- YOUR TASK: After locating the line that contains "Click the reply count 23", quote it and all lines after it through the end of the entries, and nothing more. Pictures stay out.

- DATA:
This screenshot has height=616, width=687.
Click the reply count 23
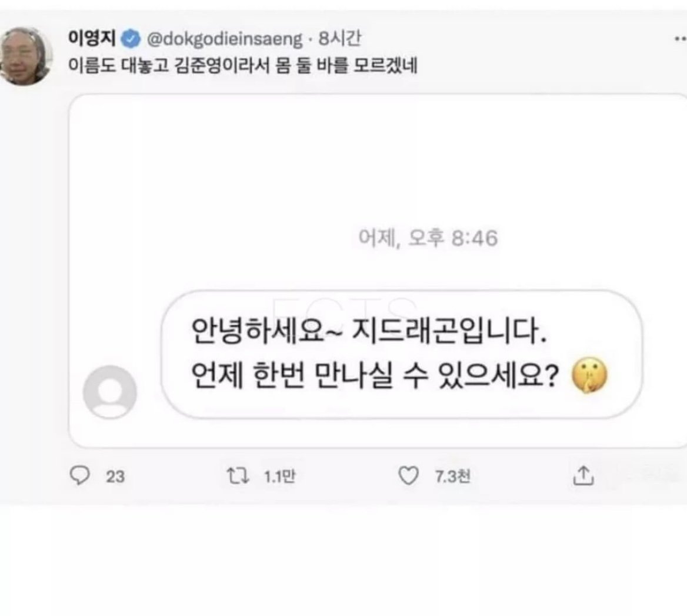[115, 476]
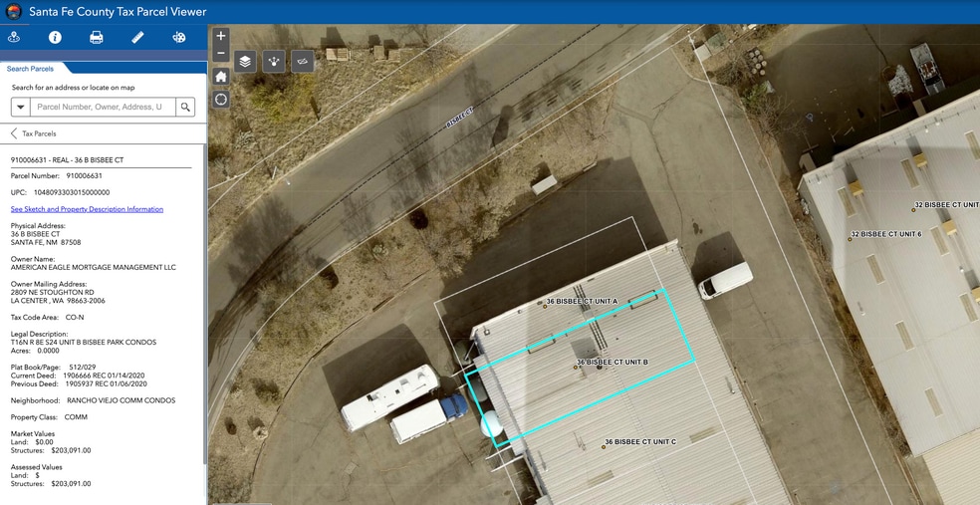Select the Measure ruler tool
Viewport: 980px width, 505px height.
pos(137,37)
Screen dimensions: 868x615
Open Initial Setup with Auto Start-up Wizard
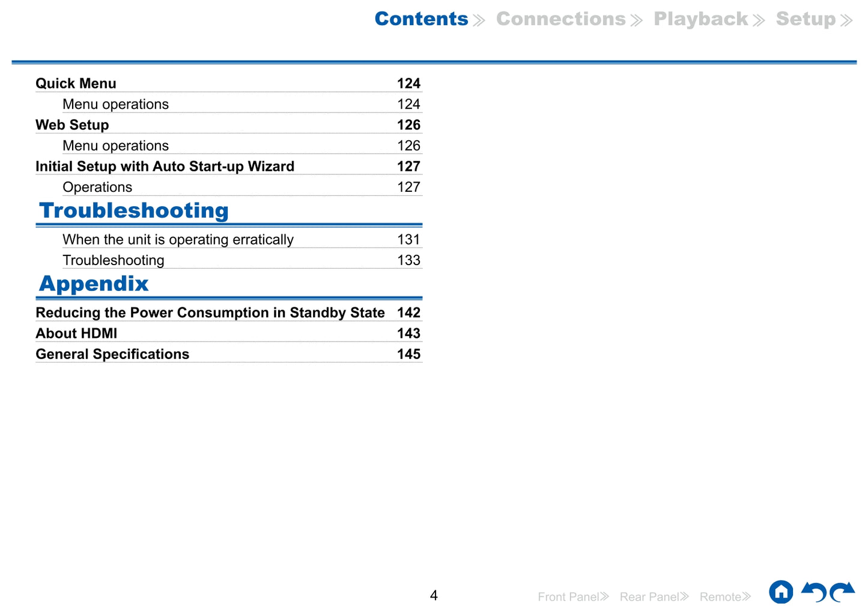165,167
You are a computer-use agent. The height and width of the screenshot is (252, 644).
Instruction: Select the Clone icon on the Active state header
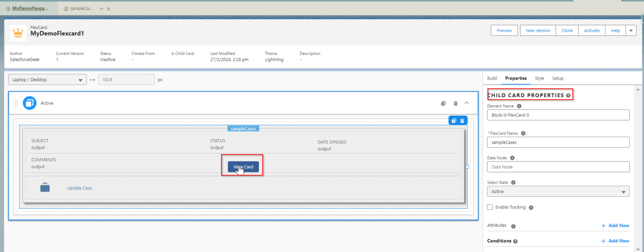pos(443,103)
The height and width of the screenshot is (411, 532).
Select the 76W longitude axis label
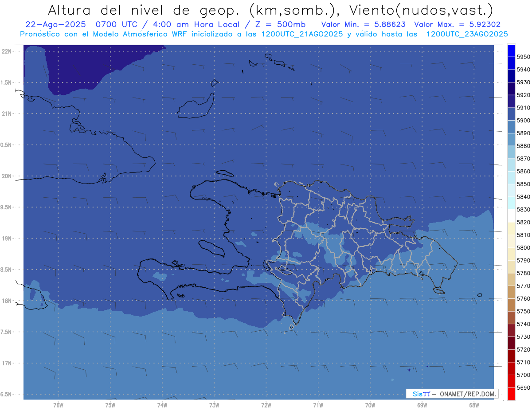[58, 405]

- THE ANSWER:
Click the reply count 23
[115, 476]
Select the Measure ruler tool
Viewport: 980px width, 505px height.
pos(137,37)
Screen dimensions: 868x615
Open Initial Setup with Auto Start-up Wizard
165,167
You are a computer-use agent. The height and width of the screenshot is (252, 644).
Instruction: Select the Clone icon on the Active state header
pos(443,103)
The height and width of the screenshot is (411, 532).
Select the 76W longitude axis label
[58, 405]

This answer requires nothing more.